Trecho do documento
══════════════════════════════
Visual Novel: A Experiência

E aí, minha gente. Como estão? Espero que bem! Bom, o consumo da arte é algo muito único por se moldar muito mais por quem consome do que por quem cria, não acham? Tendo experimentado diversas formas de arte diferentes, um tipo de mídia me chamou a atenção. Estamos, claro, falando sobre Visual Novels. Aqui eu não vou parar para explicar o que é a mídia, então caso você não tenha a menor ideia do que é uma Visual Novel, então eu aproveito a oportunidade para deixar esse meu vídeo explicando o formato e sua história. Dito isso, hoje eu quero falar sobre a experiência que as Visual Novels (Ou só VN, para abreviar) não só sob a ótica deste que vos fala, mas também sob uma ótica teórica que pode ser a de qualquer um que esteja lendo isto.

Eu acho que o grande segredo por trás da mídia é a liberdade criativa que ela tem. Você sabe que vai ler um bocado, mas fora isso, absolutamente todo o resto é maleável. É algo que muitas vezes pode ir além da história ou personagens, mas na própria estrutura narrativa, a experiência visual ou a até mesmo a programação da VN em si. Isso torna as possibilidades praticamente infinitas, além de tornar a mídia muito imprevisível. Sempre existirá uma VN que fez algo que você nunca ou quase nunca viu antes em outras mídias ou então uma abordagem diferenciada de um tópico mais comum. Bom, não necessariamente essa obra estará traduzida, uma vez que a grande maioria absoluta das VNs não tem tradução, mas enfim. E vale dizer que não vai ser sempre algo positivo, em uma mídia quase desprovida de regras, sempre terão os dois lados da moeda.

Minha história com a mídia é uma que gosto de revisitar, por ser quase um roteiro pronto, mas o “eu” aqui não é relevante para o conteúdo desse post, então vou direto ao ponto: Sendo ignorante sobre a mídia, quando fui atrás de algo para jogar, acabei… “Escolhendo mal”, digamos assim. O conto de uma guerreira que vai em uma torre sinistra explorar o desaparecimento de pessoas de uma vila próxima, com direito a uma jogabilidade de dungeon crawler, me pareceu interessante, apesar das famosas “bandeiras vermelhas” aqui e ali. No fim, acabei tendo uma experiência desagradável e recorri ajuda aos “universitários” para escolherem minhas próximas experiências. Ali sim, eu pude experimentar um pouco do que a mídia tinha a oferecer, e mesmo que todas as obras que consumi naquela época nem entrem em um top 10 VN meu hoje, elas me marcaram por oferecer coisas que eu ainda não havia visto em outras mídias.
══════════════════════════════
Dados de apontamento para capturas de tela:
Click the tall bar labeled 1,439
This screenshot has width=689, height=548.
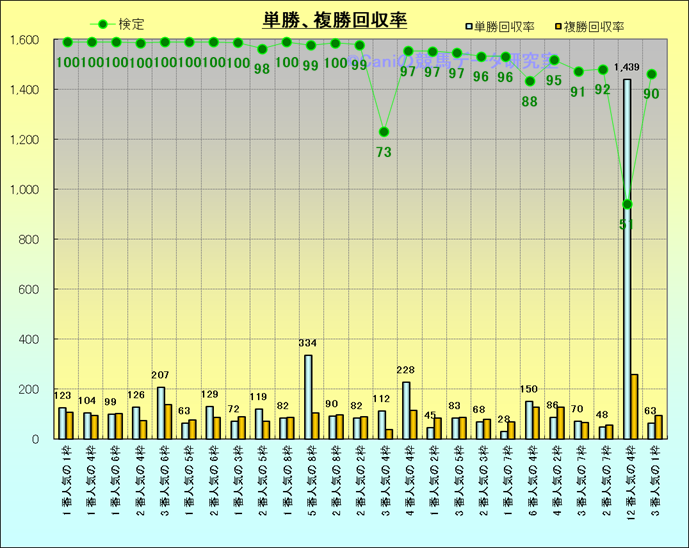tap(627, 260)
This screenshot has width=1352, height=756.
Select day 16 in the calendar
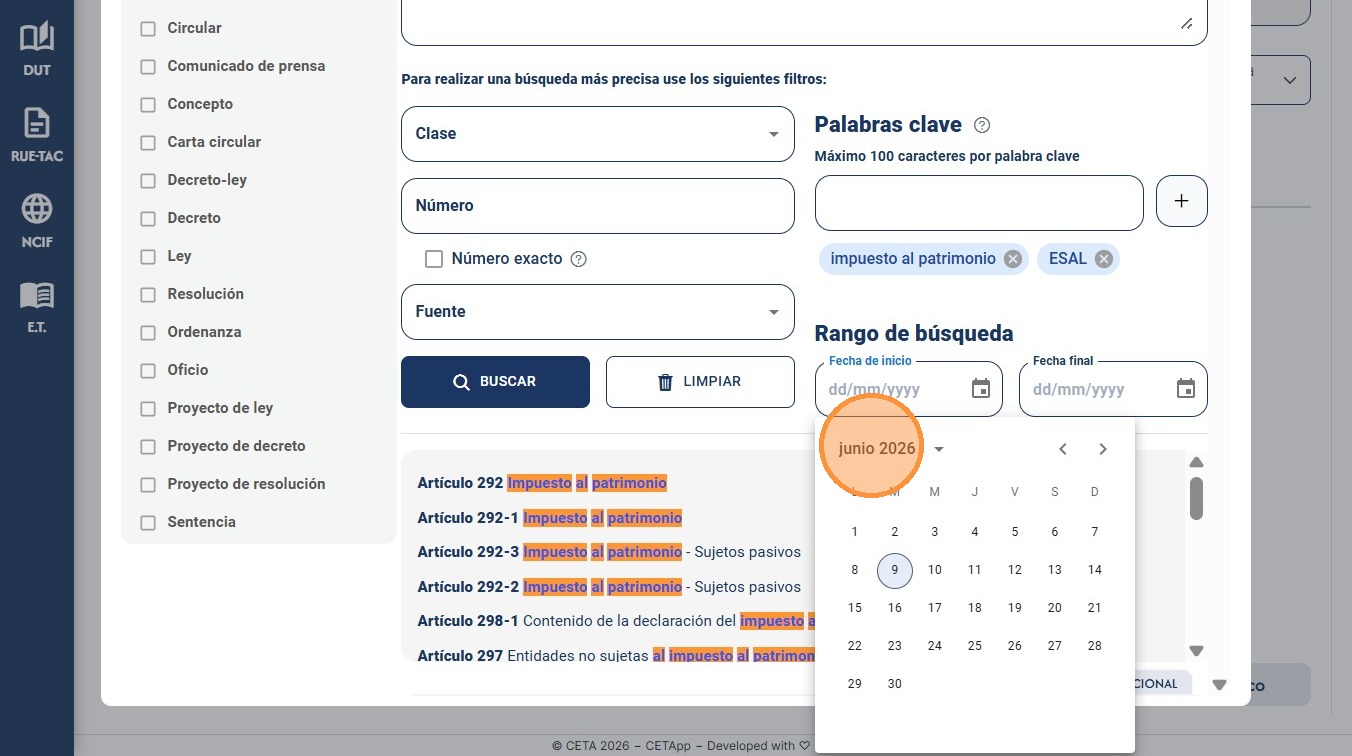click(x=895, y=608)
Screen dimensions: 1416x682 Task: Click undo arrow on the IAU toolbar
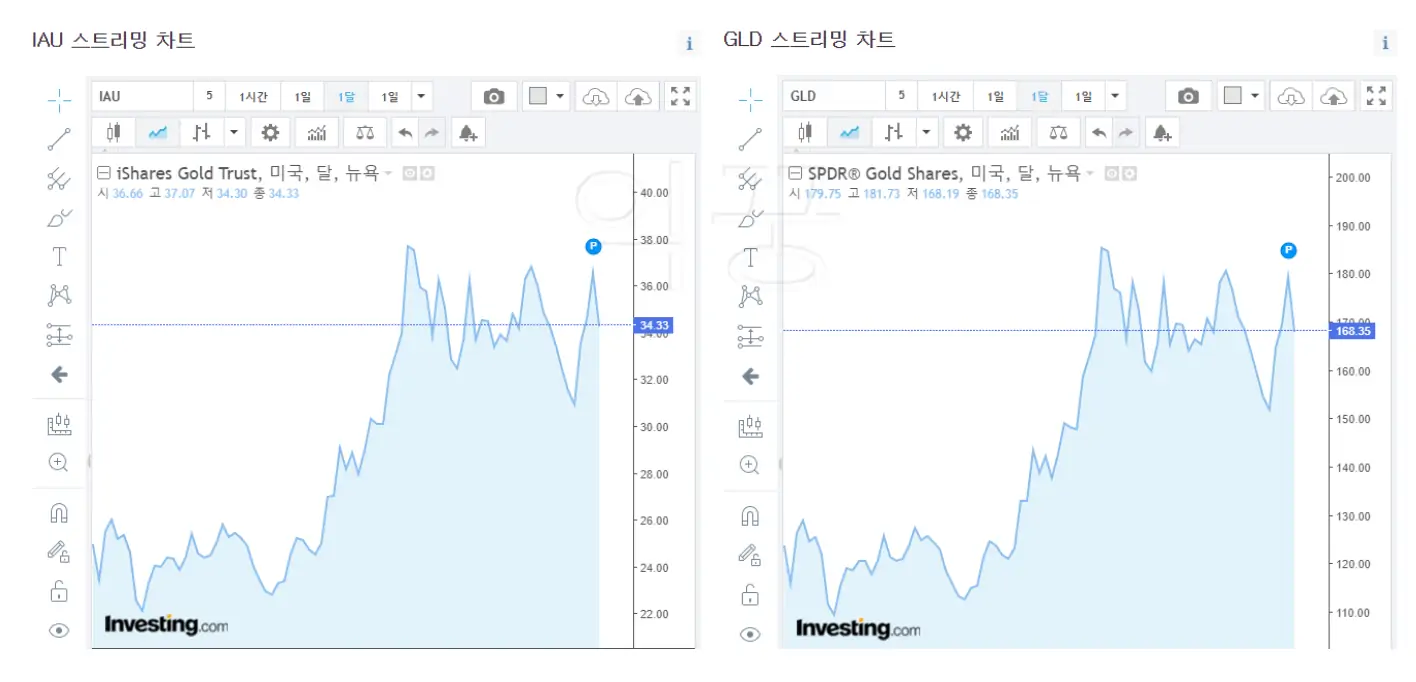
══════════════════════════════
Instruções do exercício
A) Segundo o trecho, qual é o grande segredo por trás das Visual Novels?
B) Reescreva a parte da listagem que começa na linha que contém "This screenshot has width=1352, height=756." e vai até o fim da listagem, incluindo os pedidos, e aumente em 22 cada coordenada das respostas. Deixe as imagens de fora da resposta.

Respostas completas
A) A liberdade criativa que a mídia tem.

B)
This screenshot has width=1352, height=756.
Select day 16 in the calendar
click(x=917, y=630)
Screen dimensions: 1416x682 Task: Click undo arrow on the IAU toolbar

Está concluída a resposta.